L’art du tournage sur bois démystifié

EXPOSITION. Peu de choses destinaient Dave Pott à tourner le bois.

M. Pott est l’un des artistes de l’Association des tourneurs sur bois du Québec invités à exposer ses œuvres dans l’espace Galerie EMA (Expérience métiers d’art).

Cet ancien directeur d’usine de cercueils en bois a profité de sa retraite pour apprendre à tourner le bois. C’est entre autres durant les quelques années passées à l’usine de Sainte-Gertrude qu’il a pu apprendre, par des experts, le travail de tous les aspects du bois, découvrant, du coup, une passion pour la confection de produits en bois.

Au début, il réalisait des toupies, ce qu’il considère comme l’un des meilleurs exercices pour apprendre à tourner le bois et bien maîtriser l’outil. «Si je n’en ai pas fait 200, je n’en ai pas fait une!» s’exclame-t-il en riant.

«Le tournage sur bois art qui est constamment en évolution. Mon tournage a énormément changé quand j’ai joint la gang de l’Association des tourneurs sur bois du Québec. J’ai découvert des techniques dont j’ignorais l’existence», raconte-t-il ensuite.

On pourrait penser, au premier abord, que les tourneurs de bois se limitent à créer des bols et des vases, mais on est surpris de l’inventivité et de la diversité des œuvres qui figurent dans l’exposition.

Car chaque œuvre est aussi unique que la souche ou la branche qui a servi à la créer.

Dave Pott se plaît à exploiter les défauts des branches et souches mortes qu’il récupère pour réaliser ses créations. Il n’est pas le seul. L’un des artistes a créé un véritable lustre de fleurons, tous différents. Leur particularité: tous les fleurons ont un «défaut» provenant de l’arbre.

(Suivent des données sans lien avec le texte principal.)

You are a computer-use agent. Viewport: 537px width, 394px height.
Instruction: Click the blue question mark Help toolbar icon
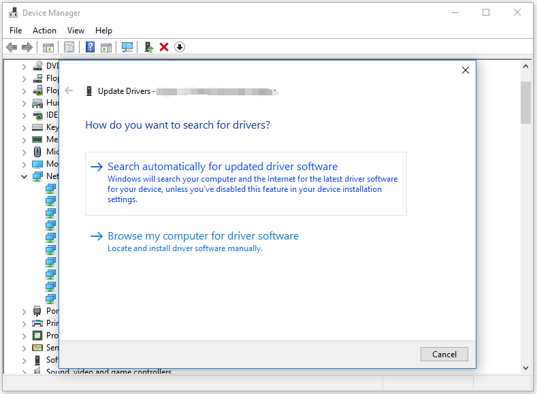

«C’est en la tournant qu’on découvre l’intérieur de la pièce, souligne M. Pott. Les défauts deviennent intéressants. On peut deviner la vie de l’arbre sur les œuvres. Par exemple, les mouvements des branches laissent des marques. Souvent, on peut décoder l’histoire de l’arbre grâce à ces marques. Le client aime savoir d’où vient l’arbre, son histoire. Ça donne une valeur ajoutée à la pièce.»

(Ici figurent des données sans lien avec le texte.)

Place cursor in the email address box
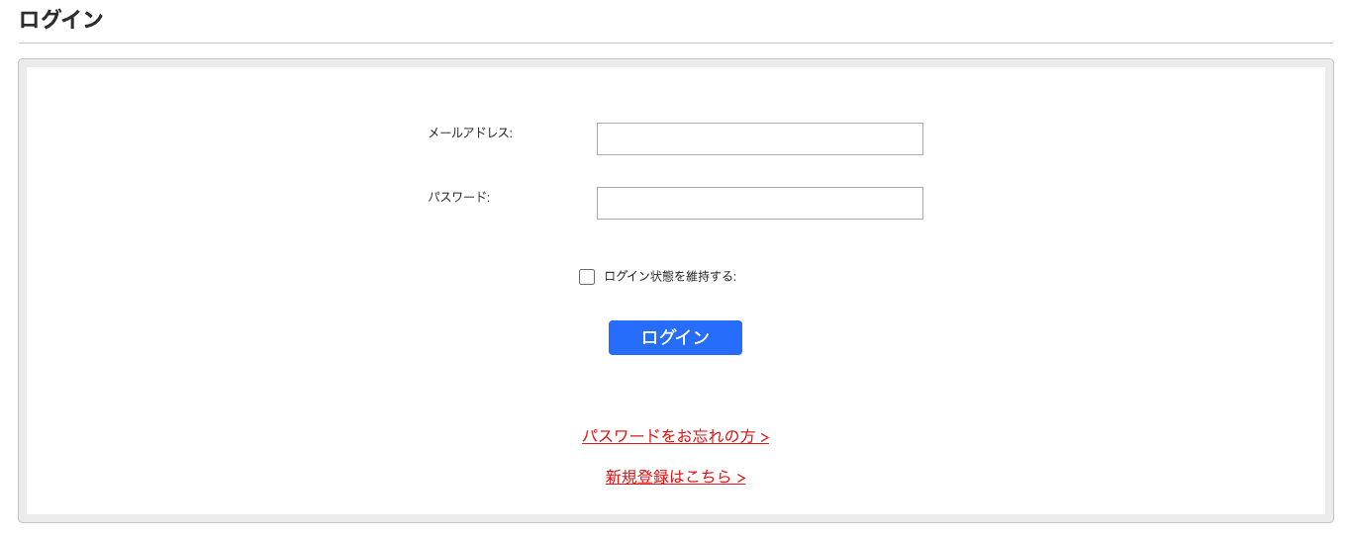The height and width of the screenshot is (538, 1352). point(759,139)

Certains artistes y vont de mélanges d’essence d’arbres alors que d’autres rivalisent d’ingéniosité et de calculs mathématiques pour créer des pièces hors de l’ordinaire.

Une relève féminine

L’exposition Tourne-bois ne présente pas de pièces réalisées par des femmes de l’Association, mais ce n’est pas parce qu’elles ne sont pas douées, assure le tourneur sur bois trifluvien.

«L’Association est majoritairement composée d’hommes, mais les femmes se démarquent beaucoup par leur côté artistique. Elles ont plus de dextérité et sont plus patientes dans le tournage. Malheureusement, nos membres féminines étaient occupées par autre chose et ne pouvaient pas prendre part à l’exposition», explique-t-il en précisant que l’on retrouve maintenant de plus en plus de femmes dans les écoles d’ébénisterie.

Tourne-bois

Jusqu’au 31 juillet, l’espace Galerie EMA, situé sur la rue des Ursulines, accueille les œuvres de dix artistes tourneurs de bois parmi les meilleurs au Québec.

L’exposition «Tourne-bois» présente dix façons de manier les essences, nœuds et écorces des arbres du Québec et d’ailleurs, et autant de façons d’étonner les visiteurs par les illusions d’optique, les tours et les enchevêtrements où chaque morceau a sa place.

Les exposants seront invités à venir tourner le bois en direct de la cour de l’espace Galerie EMA. Vous pourriez les croiser lors de votre prochaine escapade sur la rue des Ursulines.

150

L’Association des tourneurs sur bois du Québec compte près de 150 membres provenant du Québec, de l’Ontario et du Nouveau-Brunswick.